§ Exercise directions:
In the records below, repeat exactly the lines between the line holding "Given: Select VirtualBox" and the line holding "The height and", inclusive, and drop the pictures.

(Stored data)
========================================================================
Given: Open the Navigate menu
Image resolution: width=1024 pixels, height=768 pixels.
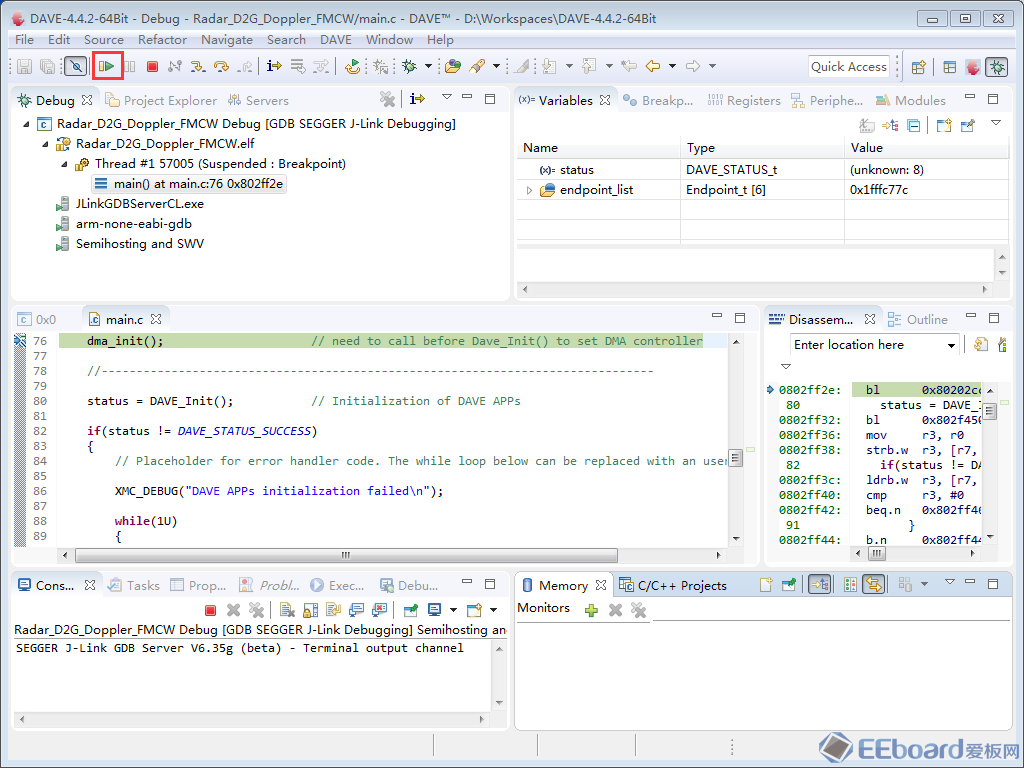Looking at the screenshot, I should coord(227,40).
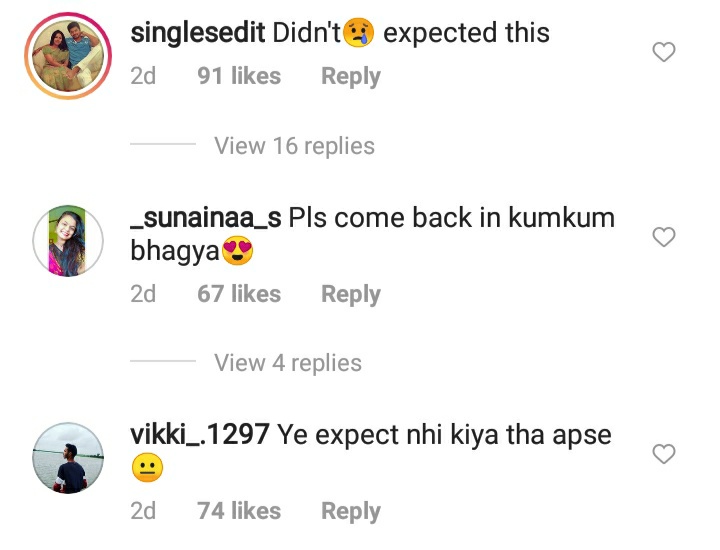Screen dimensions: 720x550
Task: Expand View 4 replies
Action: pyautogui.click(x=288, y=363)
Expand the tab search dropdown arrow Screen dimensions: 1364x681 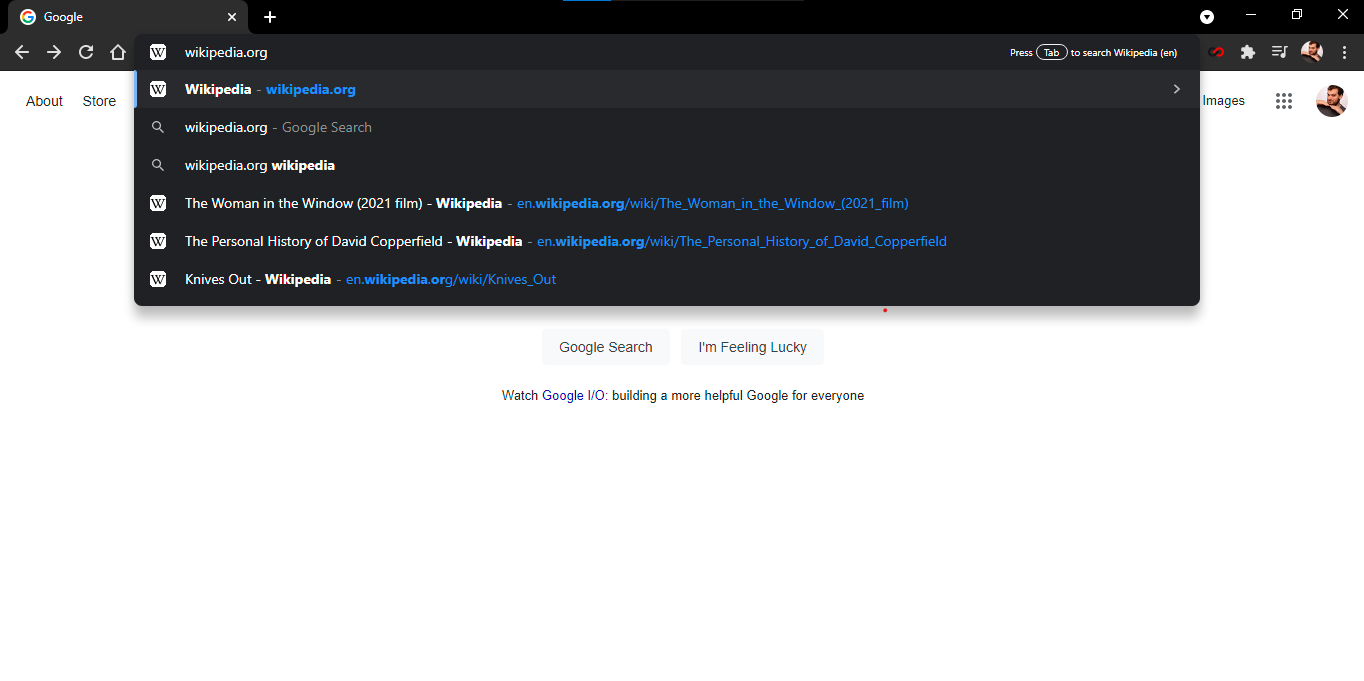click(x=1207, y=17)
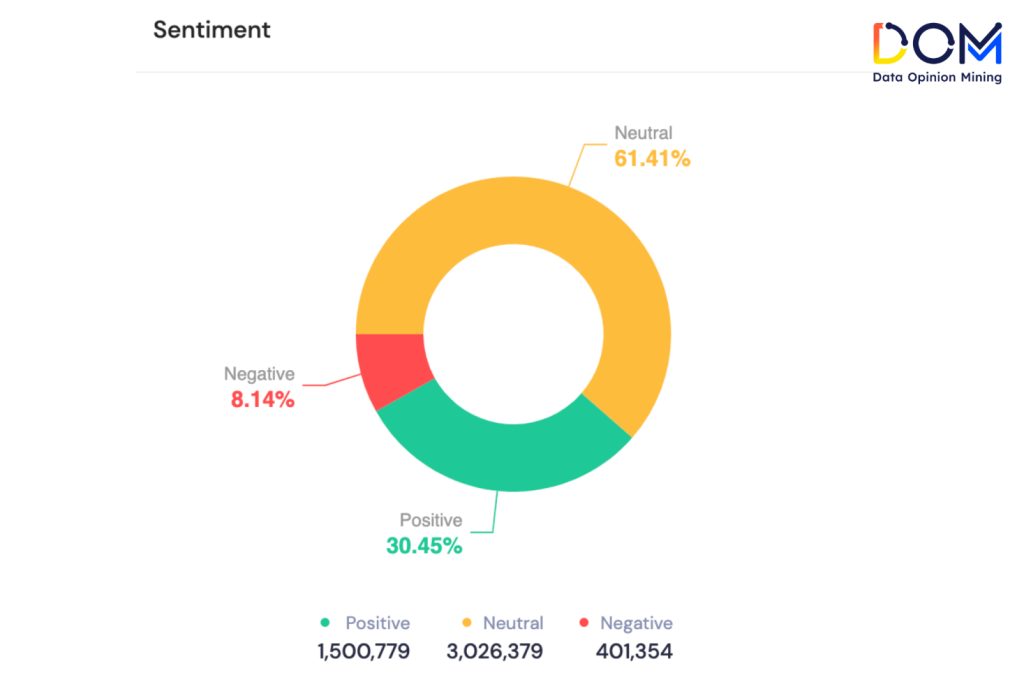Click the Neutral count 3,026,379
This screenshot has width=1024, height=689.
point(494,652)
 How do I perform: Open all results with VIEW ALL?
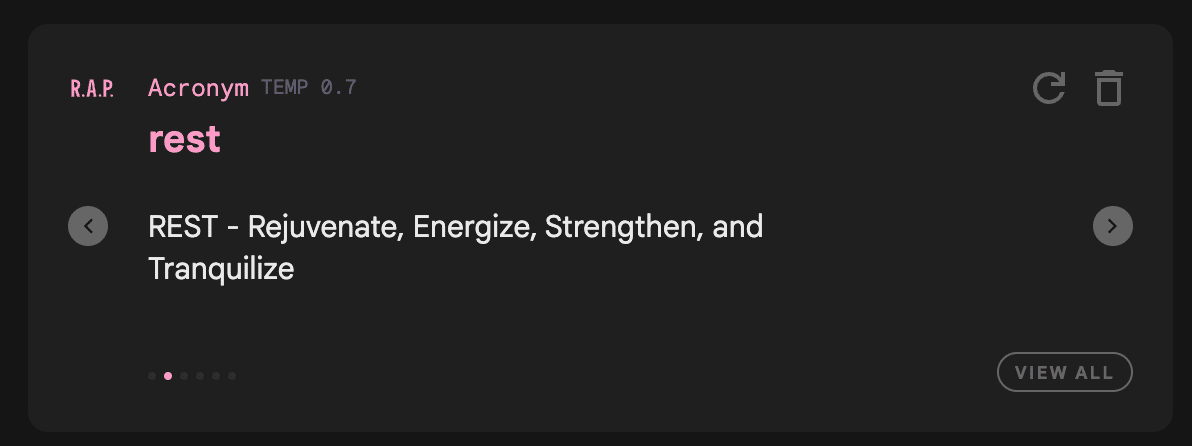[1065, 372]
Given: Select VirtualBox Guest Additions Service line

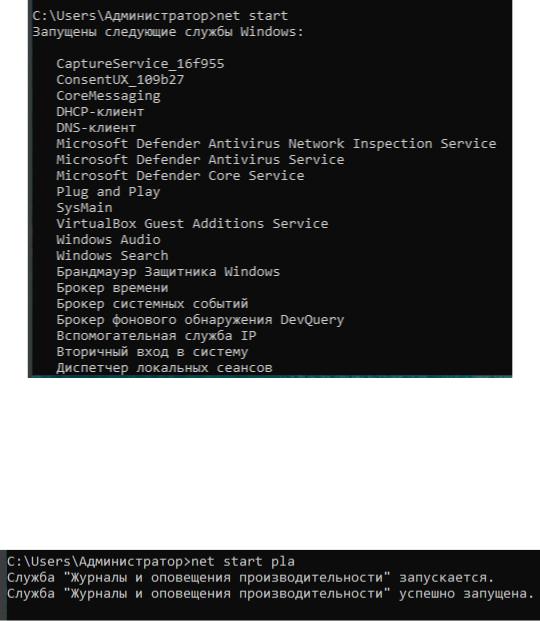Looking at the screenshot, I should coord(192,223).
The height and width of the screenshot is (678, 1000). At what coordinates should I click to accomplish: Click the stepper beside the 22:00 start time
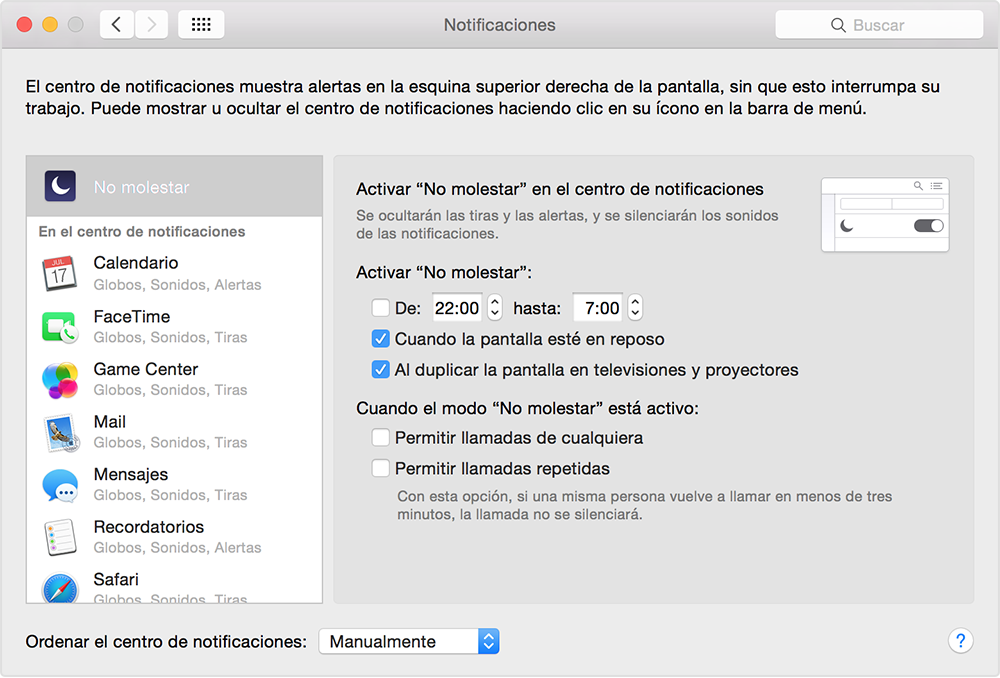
========================================================================
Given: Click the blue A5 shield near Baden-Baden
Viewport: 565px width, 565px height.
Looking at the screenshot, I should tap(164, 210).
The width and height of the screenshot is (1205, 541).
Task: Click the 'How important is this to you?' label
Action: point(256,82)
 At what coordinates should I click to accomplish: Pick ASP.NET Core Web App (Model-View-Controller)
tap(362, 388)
========================================================================
§ Answer to the exercise:
Given: Select VirtualBox Guest Additions Service line

Looking at the screenshot, I should coord(192,223).
The height and width of the screenshot is (678, 1000). At what coordinates should I click to accomplish: Click the stepper beside the 22:00 start time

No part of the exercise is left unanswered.